[Source data]
• • • • •

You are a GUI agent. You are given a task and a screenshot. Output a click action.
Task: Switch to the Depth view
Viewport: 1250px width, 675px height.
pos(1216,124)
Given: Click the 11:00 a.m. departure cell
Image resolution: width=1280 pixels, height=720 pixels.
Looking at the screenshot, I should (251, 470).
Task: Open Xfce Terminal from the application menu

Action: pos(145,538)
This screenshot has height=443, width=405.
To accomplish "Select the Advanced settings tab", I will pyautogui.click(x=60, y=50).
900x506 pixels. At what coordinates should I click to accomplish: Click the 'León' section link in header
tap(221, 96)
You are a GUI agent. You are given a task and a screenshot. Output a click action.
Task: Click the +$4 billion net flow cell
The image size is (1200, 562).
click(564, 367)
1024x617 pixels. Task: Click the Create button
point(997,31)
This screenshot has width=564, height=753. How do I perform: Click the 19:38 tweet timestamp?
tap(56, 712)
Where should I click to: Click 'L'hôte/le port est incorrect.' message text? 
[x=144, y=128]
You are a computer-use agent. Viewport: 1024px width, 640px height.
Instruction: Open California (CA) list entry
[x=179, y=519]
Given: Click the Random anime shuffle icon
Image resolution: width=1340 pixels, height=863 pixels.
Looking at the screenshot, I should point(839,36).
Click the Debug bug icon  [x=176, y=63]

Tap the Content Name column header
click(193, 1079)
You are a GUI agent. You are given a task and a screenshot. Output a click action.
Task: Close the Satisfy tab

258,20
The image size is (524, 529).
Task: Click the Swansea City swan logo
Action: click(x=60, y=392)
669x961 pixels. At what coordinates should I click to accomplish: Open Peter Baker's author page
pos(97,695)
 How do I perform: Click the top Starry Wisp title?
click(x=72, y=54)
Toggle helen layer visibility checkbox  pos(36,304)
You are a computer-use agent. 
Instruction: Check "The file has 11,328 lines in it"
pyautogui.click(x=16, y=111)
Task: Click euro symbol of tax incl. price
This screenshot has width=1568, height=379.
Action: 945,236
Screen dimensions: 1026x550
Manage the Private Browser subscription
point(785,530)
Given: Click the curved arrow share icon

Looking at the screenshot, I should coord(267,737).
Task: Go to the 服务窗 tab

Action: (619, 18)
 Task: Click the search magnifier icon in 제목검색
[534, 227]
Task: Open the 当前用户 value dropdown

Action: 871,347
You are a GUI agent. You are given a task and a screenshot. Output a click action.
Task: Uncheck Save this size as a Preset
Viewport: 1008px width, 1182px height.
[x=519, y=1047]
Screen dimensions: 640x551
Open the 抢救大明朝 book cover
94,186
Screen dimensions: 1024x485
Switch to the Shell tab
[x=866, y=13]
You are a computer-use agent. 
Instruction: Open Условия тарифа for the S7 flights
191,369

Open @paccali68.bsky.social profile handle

• • • • •

- WHAT YOU NEED TO DO
Only the lines from the one containing "1024x617 pixels. Task: Click" through the end of the data above are wanted, both ends included; restate them word for word.

- OUTPUT FOR THIS TASK
1024x617 pixels. Task: Click the Create button
point(997,31)
This screenshot has width=564, height=753. How do I perform: Click the 19:38 tweet timestamp?
tap(56, 712)
Where should I click to: Click 'L'hôte/le port est incorrect.' message text? 
[x=144, y=128]
You are a computer-use agent. Viewport: 1024px width, 640px height.
Instruction: Open California (CA) list entry
[x=179, y=519]
Given: Click the Random anime shuffle icon
Image resolution: width=1340 pixels, height=863 pixels.
Looking at the screenshot, I should point(839,36).
Click the Debug bug icon  [x=176, y=63]

Tap the Content Name column header
click(193, 1079)
You are a GUI agent. You are given a task and a screenshot. Output a click action.
Task: Close the Satisfy tab

258,20
The image size is (524, 529).
Task: Click the Swansea City swan logo
Action: click(x=60, y=392)
669x961 pixels. At what coordinates should I click to accomplish: Open Peter Baker's author page
pos(97,695)
 How do I perform: Click the top Starry Wisp title?
click(x=72, y=54)
Toggle helen layer visibility checkbox  pos(36,304)
You are a computer-use agent. 
Instruction: Check "The file has 11,328 lines in it"
pyautogui.click(x=16, y=111)
Task: Click euro symbol of tax incl. price
This screenshot has width=1568, height=379.
Action: 945,236
Screen dimensions: 1026x550
Manage the Private Browser subscription
point(785,530)
Given: Click the curved arrow share icon

Looking at the screenshot, I should coord(267,737).
Task: Go to the 服务窗 tab

Action: (619, 18)
 Task: Click the search magnifier icon in 제목검색
[534, 227]
Task: Open the 当前用户 value dropdown

Action: 871,347
You are a GUI agent. You are given a task and a screenshot. Output a click action.
Task: Uncheck Save this size as a Preset
Viewport: 1008px width, 1182px height.
[x=519, y=1047]
Screen dimensions: 640x551
Open the 抢救大明朝 book cover
94,186
Screen dimensions: 1024x485
Switch to the Shell tab
[x=866, y=13]
You are a computer-use agent. 
Instruction: Open Условия тарифа for the S7 flights
191,369

Open @paccali68.bsky.social profile handle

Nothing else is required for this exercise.